Some argument shapes guarantee a valid inference whatever you slot into them, and some only look as if they do. SQA Higher Philosophy expects you to recognise the standard valid forms (modus ponens, modus tollens, disjunctive syllogism, hypothetical syllogism) and the two classic invalid forms (affirming the consequent, denying the antecedent), and to prove an argument invalid using the counterexample method.

The valid forms

A conditional statement has the shape "if P then Q", where P is the antecedent and Q is the consequent. Three of the four valid forms turn on conditionals.

Modus ponens. "If the alarm sounds, we evacuate; the alarm sounded; so we evacuate." Affirming the antecedent forces the consequent.
Modus tollens. "If it is a square, it has four sides; it does not have four sides; so it is not a square." Denying the consequent forces the denial of the antecedent.
Hypothetical syllogism. "If I study, I pass; if I pass, I graduate; so if I study, I graduate." Conditionals chain together.
Disjunctive syllogism. "Either the train is late or I missed it; the train is not late; so I missed it." Ruling out one disjunct leaves the other.

The invalid forms

Two shapes mimic modus ponens and modus tollens but are invalid.

Affirming the consequent. "If it rained, the ground is wet; the ground is wet; so it rained." Invalid, because the ground could be wet for another reason.
Denying the antecedent. "If it rained, the ground is wet; it did not rain; so the ground is not wet." Invalid, because something else could have wet the ground.

In both, a conditional only tells you that P is sufficient for Q, not that P is the only route to Q, so you cannot reason backwards from Q to P or from not-P to not-Q.

The counterexample method

The method works because validity is about form: if even one argument of a given form has true premises and a false conclusion, the form cannot guarantee truth. You do not need to discuss the original content at all; you just match its skeleton with obviously true premises and an obviously false conclusion.

Examples in context

Suppose you are given: "If a country is democratic, it holds elections; North Korea holds elections; so North Korea is democratic." First identify the form: it is "if P then Q; Q; therefore P", affirming the consequent.
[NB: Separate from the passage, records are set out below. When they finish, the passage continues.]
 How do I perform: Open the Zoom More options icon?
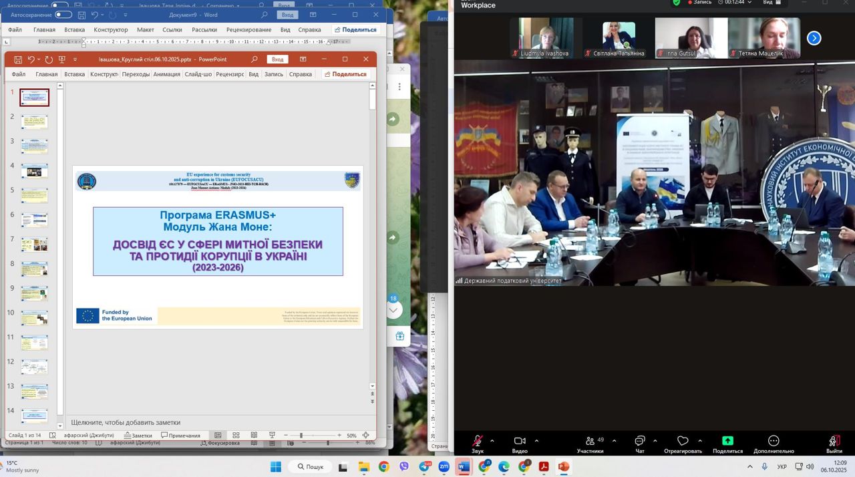[774, 441]
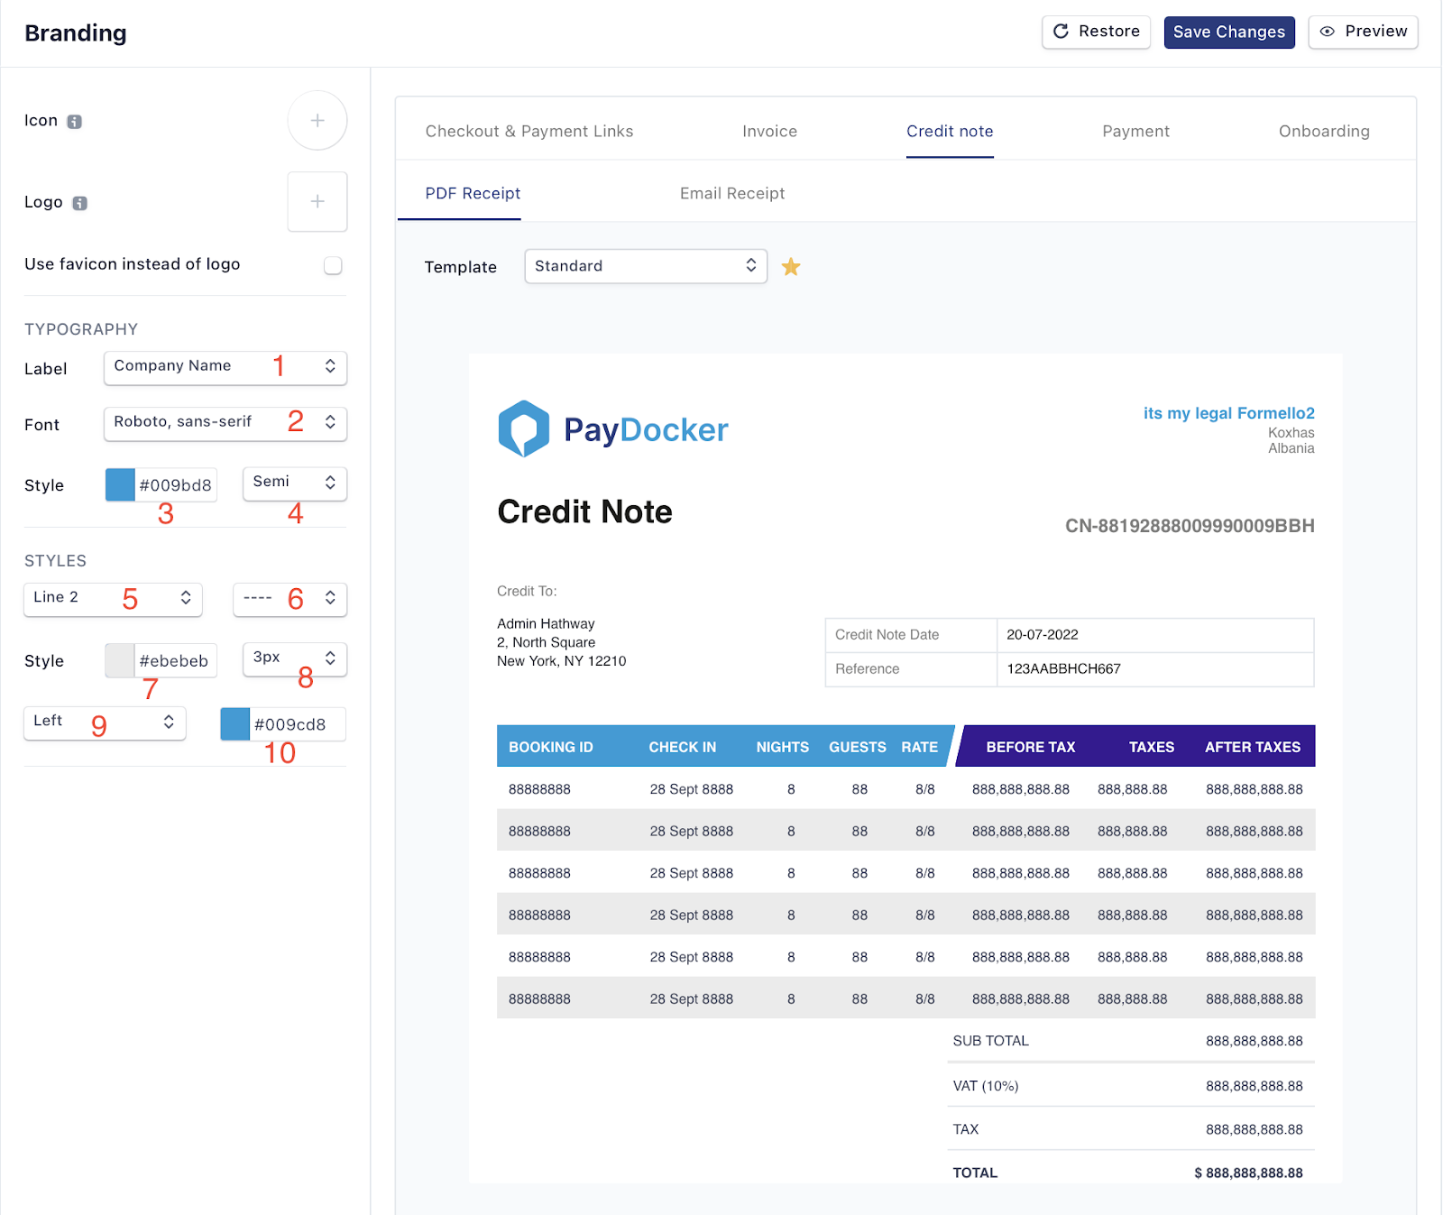Open the Semi font weight dropdown

click(x=295, y=483)
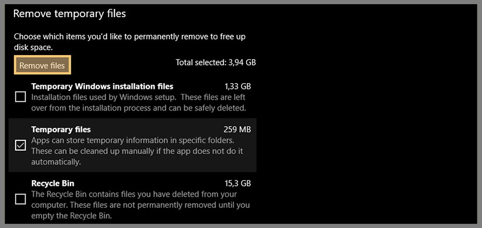Uncheck the Temporary files checkbox
The width and height of the screenshot is (482, 228).
tap(21, 145)
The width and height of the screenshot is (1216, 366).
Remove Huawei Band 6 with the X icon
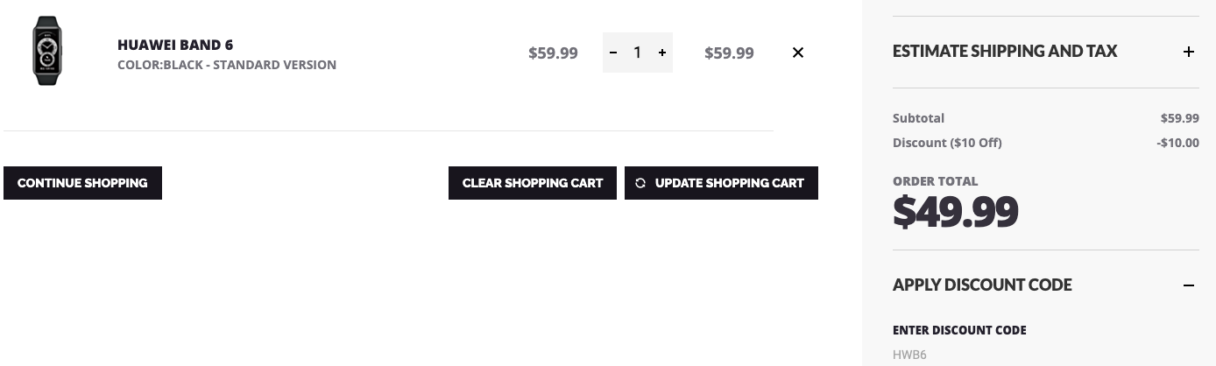coord(798,53)
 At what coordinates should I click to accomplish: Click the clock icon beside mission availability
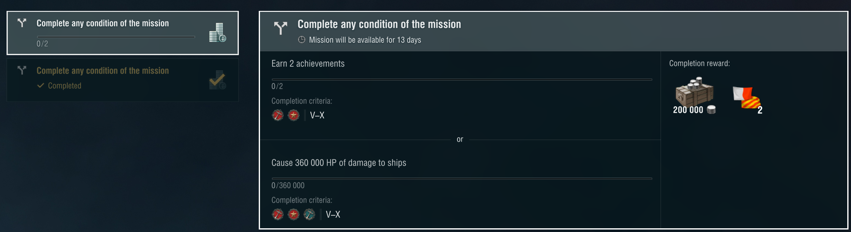(301, 40)
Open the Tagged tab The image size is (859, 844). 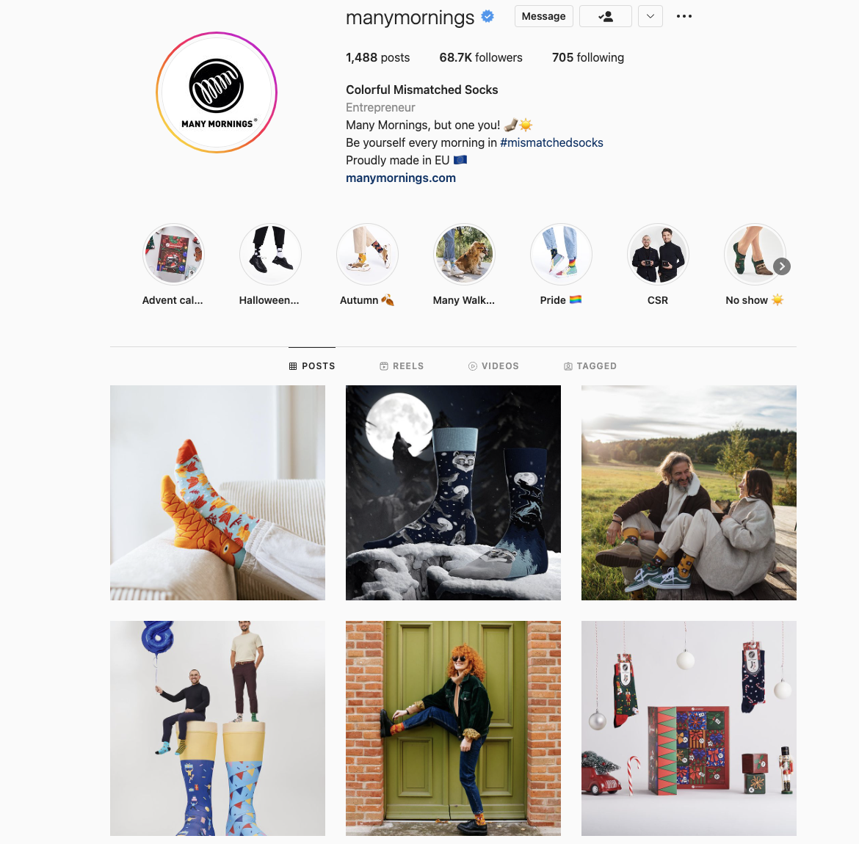pyautogui.click(x=590, y=366)
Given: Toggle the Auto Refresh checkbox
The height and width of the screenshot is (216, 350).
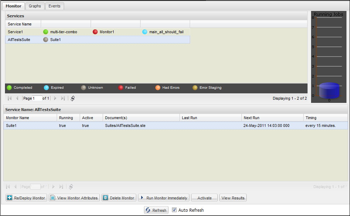Looking at the screenshot, I should click(x=174, y=210).
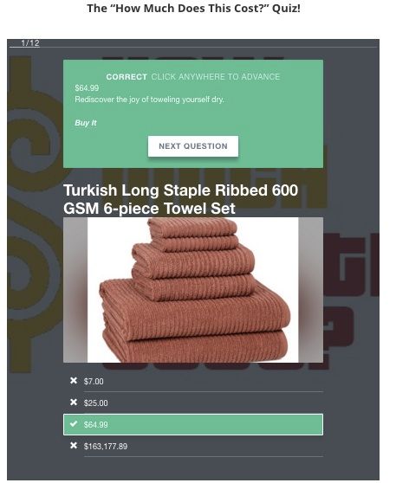396x483 pixels.
Task: Click the 'Click anywhere to advance' text
Action: point(216,77)
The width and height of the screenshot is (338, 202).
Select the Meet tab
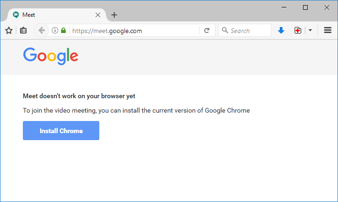click(51, 15)
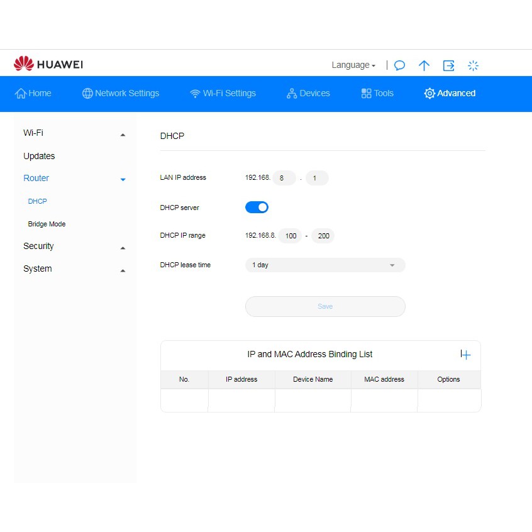Screen dimensions: 532x532
Task: Expand the Wi-Fi sidebar section
Action: (x=123, y=134)
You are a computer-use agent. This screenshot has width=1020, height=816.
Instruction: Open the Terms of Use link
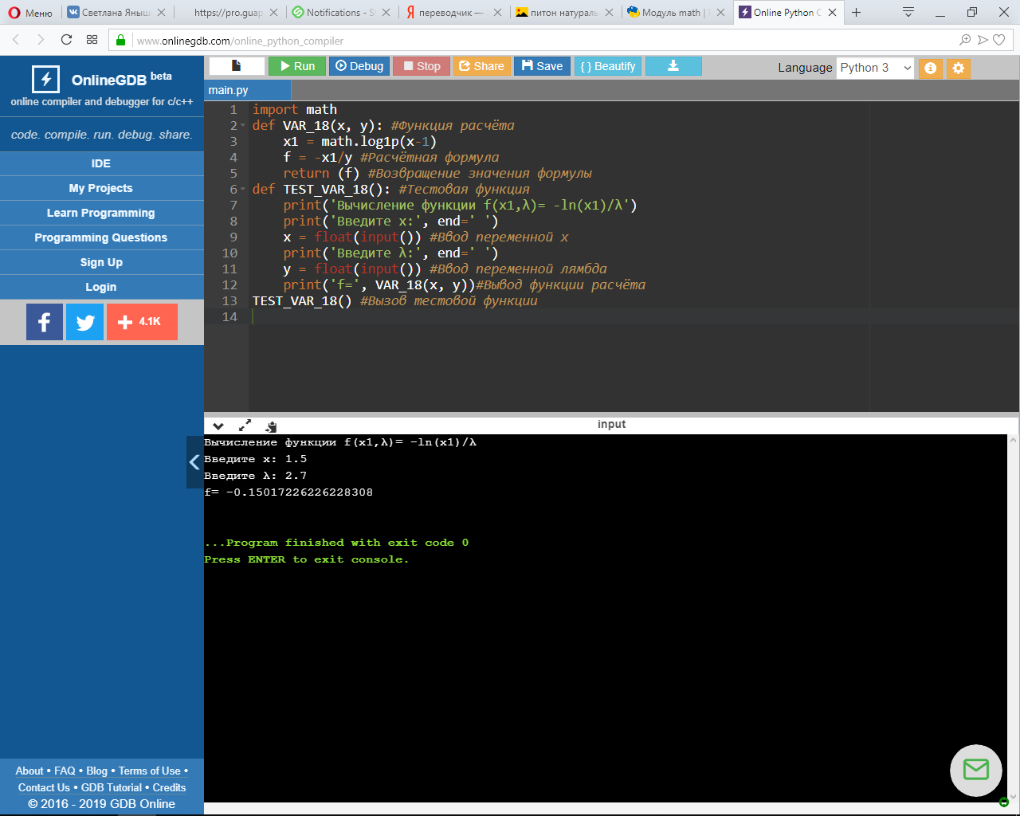tap(150, 771)
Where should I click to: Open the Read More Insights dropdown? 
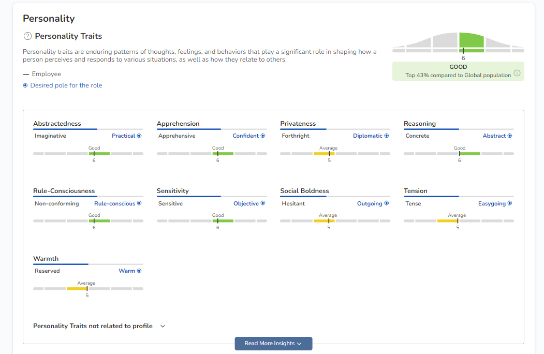pos(273,344)
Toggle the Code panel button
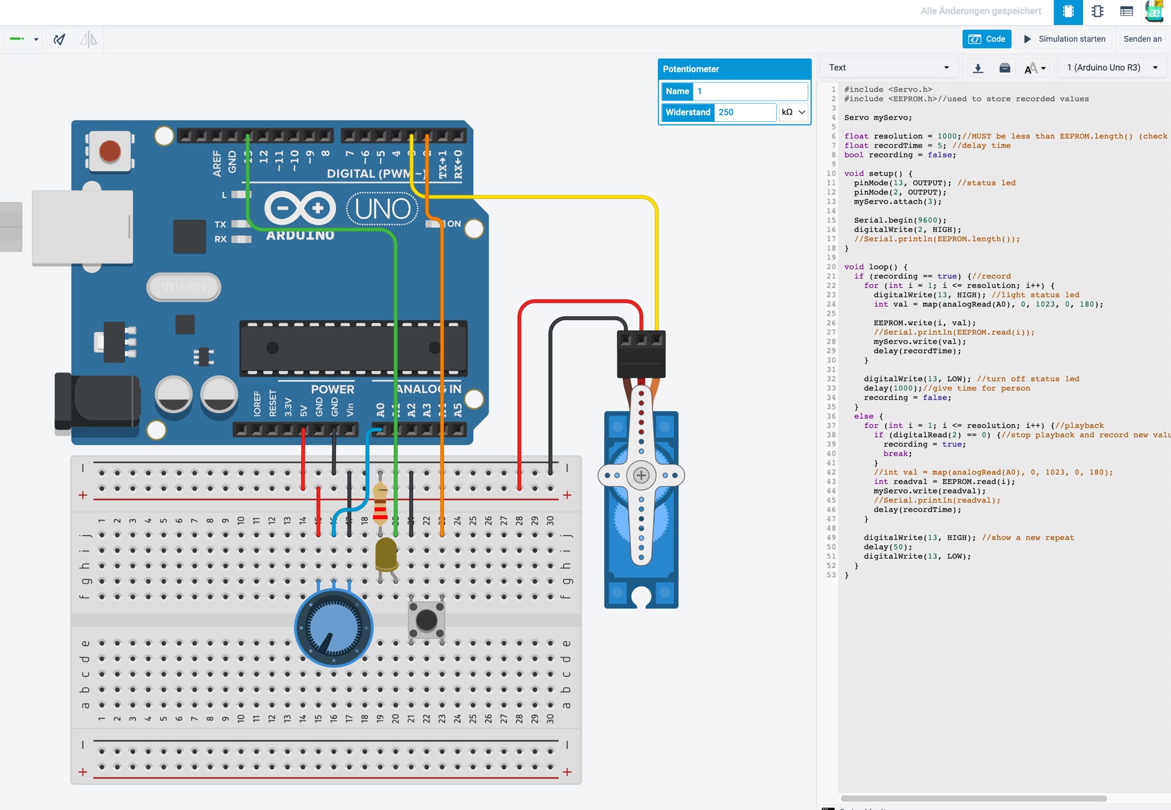This screenshot has height=810, width=1171. click(987, 39)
To prove it invalid, build a same-form counterexample with clear truth values: "If something is a dog, it is an animal; a cat is an animal; so a cat is a dog." The premises are plainly true, the conclusion plainly false, and the form is identical, so the original argument's form is invalid. That is a complete, full-mark demonstration: name the form, then defeat it with a counterexample.

Identifying a form and testing it with a counterexample

step Put the argument in standard form and abbreviate

Write the premises and conclusion, then replace the repeated statements with letters. "If you exercise you are healthy; you do not exercise; so you are not healthy" becomes "if P then Q; not P; therefore not Q".

step Name the form

Match the skeleton to a known form. Here "if P then Q; not P; so not Q" is denying the antecedent, an invalid form.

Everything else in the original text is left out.